[PROBLEM STATEMENT]
Look through the listing below for the word "heading" and copy every line where it occurs.

[RECORDS FOR THIS EXERCISE]
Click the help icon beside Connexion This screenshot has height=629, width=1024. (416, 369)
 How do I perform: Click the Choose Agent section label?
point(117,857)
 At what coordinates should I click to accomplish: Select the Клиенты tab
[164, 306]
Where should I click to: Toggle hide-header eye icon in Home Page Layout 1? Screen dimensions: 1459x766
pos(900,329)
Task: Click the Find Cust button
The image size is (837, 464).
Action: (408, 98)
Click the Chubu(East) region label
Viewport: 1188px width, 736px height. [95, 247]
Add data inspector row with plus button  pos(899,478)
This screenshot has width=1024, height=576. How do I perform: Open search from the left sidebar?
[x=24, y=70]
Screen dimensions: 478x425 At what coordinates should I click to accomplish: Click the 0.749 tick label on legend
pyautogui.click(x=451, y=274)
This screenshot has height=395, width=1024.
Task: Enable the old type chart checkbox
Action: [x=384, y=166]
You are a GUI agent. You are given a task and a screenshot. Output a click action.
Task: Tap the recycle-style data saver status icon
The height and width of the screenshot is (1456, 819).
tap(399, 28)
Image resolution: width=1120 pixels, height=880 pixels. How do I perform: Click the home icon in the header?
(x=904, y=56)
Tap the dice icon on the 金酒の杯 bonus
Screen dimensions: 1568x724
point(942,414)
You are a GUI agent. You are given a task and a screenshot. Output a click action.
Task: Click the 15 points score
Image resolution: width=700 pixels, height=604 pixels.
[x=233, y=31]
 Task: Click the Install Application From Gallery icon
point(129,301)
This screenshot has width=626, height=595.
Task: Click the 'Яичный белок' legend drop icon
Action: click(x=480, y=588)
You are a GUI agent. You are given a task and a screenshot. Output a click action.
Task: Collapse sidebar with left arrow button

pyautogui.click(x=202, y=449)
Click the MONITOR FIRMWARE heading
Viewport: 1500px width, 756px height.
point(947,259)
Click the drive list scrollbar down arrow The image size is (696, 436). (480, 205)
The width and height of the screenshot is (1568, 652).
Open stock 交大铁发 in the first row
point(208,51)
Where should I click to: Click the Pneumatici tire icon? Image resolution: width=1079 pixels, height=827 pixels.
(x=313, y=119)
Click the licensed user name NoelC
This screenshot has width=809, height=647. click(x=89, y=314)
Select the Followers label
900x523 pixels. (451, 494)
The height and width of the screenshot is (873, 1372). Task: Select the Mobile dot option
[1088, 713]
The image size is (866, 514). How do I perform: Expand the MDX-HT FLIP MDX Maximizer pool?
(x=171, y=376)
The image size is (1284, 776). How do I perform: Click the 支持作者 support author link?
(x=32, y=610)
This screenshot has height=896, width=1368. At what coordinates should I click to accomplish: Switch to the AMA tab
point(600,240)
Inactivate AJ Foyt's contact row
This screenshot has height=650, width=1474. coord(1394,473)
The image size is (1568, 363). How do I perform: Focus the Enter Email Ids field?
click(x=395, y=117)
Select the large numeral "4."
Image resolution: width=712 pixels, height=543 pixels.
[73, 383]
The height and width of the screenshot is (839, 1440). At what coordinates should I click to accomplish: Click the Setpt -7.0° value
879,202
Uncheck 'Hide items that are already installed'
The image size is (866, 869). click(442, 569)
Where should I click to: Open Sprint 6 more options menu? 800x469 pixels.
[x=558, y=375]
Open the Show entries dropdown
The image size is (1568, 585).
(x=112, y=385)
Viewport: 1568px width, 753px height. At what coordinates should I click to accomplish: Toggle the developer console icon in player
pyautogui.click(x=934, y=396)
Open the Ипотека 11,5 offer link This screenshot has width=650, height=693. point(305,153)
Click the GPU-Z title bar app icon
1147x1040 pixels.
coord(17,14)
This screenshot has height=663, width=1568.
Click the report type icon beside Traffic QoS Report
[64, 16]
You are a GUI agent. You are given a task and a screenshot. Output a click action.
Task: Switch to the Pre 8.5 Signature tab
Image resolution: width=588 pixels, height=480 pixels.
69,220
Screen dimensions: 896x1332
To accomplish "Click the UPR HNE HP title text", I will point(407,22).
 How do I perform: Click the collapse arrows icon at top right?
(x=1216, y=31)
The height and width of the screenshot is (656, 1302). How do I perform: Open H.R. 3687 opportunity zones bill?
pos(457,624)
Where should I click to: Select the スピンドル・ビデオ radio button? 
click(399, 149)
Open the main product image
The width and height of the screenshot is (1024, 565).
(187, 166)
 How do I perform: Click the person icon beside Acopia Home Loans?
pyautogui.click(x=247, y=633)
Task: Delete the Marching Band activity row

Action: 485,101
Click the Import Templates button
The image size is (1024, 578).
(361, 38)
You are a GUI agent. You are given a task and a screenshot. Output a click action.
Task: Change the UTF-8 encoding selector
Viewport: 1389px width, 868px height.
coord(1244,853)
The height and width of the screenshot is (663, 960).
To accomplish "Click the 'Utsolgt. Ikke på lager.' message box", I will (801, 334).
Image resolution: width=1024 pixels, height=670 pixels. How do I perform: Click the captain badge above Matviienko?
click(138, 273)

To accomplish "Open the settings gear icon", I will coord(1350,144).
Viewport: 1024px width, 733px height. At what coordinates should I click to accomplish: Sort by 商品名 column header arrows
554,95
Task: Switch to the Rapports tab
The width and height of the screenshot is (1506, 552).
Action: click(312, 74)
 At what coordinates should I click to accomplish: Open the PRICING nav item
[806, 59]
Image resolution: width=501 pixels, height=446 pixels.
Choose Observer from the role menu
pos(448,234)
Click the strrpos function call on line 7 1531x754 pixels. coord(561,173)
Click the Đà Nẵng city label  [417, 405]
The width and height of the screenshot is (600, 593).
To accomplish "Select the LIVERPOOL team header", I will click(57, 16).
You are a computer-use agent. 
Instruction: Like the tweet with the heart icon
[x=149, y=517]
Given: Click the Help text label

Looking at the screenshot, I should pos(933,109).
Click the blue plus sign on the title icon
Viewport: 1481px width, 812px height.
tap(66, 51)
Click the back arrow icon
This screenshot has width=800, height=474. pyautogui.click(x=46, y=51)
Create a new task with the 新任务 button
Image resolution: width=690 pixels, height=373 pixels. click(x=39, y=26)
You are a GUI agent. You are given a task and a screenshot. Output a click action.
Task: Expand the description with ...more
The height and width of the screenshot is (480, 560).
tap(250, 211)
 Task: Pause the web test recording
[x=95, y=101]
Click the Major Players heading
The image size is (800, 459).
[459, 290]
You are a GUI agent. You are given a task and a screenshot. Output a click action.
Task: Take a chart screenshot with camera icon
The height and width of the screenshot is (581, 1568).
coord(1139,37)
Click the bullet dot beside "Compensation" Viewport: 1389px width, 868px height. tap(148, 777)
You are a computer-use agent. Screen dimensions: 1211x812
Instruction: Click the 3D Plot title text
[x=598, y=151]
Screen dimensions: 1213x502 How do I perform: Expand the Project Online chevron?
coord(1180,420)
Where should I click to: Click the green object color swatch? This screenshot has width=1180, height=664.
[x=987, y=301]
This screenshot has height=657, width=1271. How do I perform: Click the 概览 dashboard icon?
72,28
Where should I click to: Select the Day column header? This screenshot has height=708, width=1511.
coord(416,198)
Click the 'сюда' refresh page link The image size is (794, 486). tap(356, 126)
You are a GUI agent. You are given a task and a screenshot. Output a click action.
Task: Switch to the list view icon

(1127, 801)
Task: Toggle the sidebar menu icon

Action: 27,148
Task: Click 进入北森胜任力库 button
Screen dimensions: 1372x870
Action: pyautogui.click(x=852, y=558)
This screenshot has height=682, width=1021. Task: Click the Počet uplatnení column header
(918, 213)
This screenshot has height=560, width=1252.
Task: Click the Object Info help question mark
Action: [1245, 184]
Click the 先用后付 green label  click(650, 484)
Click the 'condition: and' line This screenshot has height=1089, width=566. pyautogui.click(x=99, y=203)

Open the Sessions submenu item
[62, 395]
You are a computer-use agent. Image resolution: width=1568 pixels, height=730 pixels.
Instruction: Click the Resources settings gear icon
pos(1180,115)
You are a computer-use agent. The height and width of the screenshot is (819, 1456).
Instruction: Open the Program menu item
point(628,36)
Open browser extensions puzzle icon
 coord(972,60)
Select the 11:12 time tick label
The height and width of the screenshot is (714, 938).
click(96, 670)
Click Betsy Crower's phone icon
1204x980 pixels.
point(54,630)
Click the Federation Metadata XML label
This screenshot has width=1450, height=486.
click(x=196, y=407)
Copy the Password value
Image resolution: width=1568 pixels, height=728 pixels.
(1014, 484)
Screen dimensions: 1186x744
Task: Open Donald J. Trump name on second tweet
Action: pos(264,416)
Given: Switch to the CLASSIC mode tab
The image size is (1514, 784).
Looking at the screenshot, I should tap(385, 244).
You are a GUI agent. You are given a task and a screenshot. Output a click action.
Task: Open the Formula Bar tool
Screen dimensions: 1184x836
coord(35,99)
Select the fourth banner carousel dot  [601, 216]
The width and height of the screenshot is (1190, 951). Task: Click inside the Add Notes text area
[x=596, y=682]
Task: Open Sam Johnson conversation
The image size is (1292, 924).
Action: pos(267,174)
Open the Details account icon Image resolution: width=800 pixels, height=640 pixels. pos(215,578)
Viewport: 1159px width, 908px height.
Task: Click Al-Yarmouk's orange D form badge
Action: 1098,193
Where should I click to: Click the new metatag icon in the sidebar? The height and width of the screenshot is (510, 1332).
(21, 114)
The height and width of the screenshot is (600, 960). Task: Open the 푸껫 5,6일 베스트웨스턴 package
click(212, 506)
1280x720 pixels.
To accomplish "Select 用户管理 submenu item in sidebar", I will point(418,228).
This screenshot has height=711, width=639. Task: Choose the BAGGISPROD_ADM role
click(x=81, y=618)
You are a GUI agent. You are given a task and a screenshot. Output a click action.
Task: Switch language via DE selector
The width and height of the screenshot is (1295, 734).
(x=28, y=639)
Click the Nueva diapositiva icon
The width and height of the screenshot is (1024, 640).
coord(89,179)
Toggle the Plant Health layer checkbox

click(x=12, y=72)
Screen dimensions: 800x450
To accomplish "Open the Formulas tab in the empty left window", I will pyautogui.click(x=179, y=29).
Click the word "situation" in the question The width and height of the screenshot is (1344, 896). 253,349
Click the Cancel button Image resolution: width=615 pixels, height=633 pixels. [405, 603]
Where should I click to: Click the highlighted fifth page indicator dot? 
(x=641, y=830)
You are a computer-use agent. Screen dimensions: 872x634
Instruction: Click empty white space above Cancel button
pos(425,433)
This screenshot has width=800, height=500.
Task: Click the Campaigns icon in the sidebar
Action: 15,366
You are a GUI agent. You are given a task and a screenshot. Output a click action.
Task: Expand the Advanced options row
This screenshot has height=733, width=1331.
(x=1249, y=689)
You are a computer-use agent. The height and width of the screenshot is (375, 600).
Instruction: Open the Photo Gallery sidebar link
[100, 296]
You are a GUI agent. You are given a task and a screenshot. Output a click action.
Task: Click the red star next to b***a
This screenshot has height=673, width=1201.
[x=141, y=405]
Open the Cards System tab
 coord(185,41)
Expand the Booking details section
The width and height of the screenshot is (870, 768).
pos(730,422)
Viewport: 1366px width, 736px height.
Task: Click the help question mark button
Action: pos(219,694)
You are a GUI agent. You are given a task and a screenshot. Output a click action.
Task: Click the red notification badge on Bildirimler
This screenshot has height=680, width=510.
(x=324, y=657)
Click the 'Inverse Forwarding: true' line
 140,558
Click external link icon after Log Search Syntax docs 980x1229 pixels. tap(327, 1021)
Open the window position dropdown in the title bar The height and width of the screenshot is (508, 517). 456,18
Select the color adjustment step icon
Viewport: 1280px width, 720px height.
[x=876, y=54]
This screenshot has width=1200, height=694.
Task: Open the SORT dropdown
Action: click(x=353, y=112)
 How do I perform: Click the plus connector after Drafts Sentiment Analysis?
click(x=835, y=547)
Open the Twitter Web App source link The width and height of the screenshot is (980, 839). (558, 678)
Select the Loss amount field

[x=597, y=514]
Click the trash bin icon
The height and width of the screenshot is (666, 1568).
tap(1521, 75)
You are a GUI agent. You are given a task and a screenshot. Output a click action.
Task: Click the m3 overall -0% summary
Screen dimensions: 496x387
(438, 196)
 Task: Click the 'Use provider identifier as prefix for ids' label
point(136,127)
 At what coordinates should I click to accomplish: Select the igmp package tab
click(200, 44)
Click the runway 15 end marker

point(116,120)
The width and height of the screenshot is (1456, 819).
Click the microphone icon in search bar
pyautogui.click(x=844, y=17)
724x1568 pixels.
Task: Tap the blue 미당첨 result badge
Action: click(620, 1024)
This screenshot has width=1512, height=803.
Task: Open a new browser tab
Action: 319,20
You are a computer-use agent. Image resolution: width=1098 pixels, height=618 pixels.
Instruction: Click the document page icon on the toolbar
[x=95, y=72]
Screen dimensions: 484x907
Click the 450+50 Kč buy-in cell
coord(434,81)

[ANSWER AREA]
Click the MONITOR FIRMWARE heading
Click the Major Players heading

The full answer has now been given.